We found a statistically significant association between papillomatosis (Figures 5(a), 5(b), and 5(c)) and ductal enhancement. Ductal irregularity, encasement, distortion, obstruction, or irregular filling defects are conventional galactography findings suggestive of malignancy. We found a statistically significant association between ductal distortion (G6) and papillary cancer and between “stop” (G5) and DCIS. Galactography was able to discriminate malignant lesions; in two FN cases, it revealed only a modest ductal ectasia without filling defects or wall irregularities (Figures 6(a) and 6(b)).

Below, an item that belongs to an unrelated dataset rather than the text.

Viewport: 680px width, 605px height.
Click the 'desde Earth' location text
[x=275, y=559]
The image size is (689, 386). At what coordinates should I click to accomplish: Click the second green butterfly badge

In our study, MRI correctly identified malignant lesions. It showed only one false negative case: a patient with DCIS who was not identified with galactography. Although this patient has been classified as negative both on galactography and on MRI, surgery was performed because of a persistent discharge after one month follow-up and of a positive cytology showing epithelial cells. Wenkel et al. [22] found the same results; they had a DCIS case in a patient with bloody nipple discharge not identified on MRI. Our patient had a very small (7 mm), low-grade DCIS, which was not showed at MRI.

Nonetheless, our study has several limitations. The first one is due to its retrospective design. Patients were selected because of a specific symptom with a high possibility to have pathology (benign or malignant); in fact, the majority of them (45/53) had disease. This caused for both methods a high specificity value. In addition, we had a restricted sample, because we excluded a large number of patients with nipple discharge who did not perform galactography for nipple retraction or intermittent discharge. Furthermore, the follow-up period was limited: in patients who did not undergo biopsy or surgery, the mean follow-up was only of 18 months. An optimal follow-up should be at least three years to assess the actual imaging examination false-negative rate.

5. Conclusions

Cancer represents a significant risk to patients having suspicious bloody/serous-bloody discharge. Even if ductography represents the standard imaging technique for these patients evaluation, it is not always available and the possibility to differentiate between benign and malignant lesions may be controversial. Our findings suggest that MRI is able to differentiate between the nipple discharge causes and according to the reported literature, it shows a high sensitivity value in detecting the ductal disease. Therefore, nipple discharge should be considered a valid indication to perform MRI.

Conflict of Interests

The authors declare that there is no conflict of interests regarding the publication of this paper.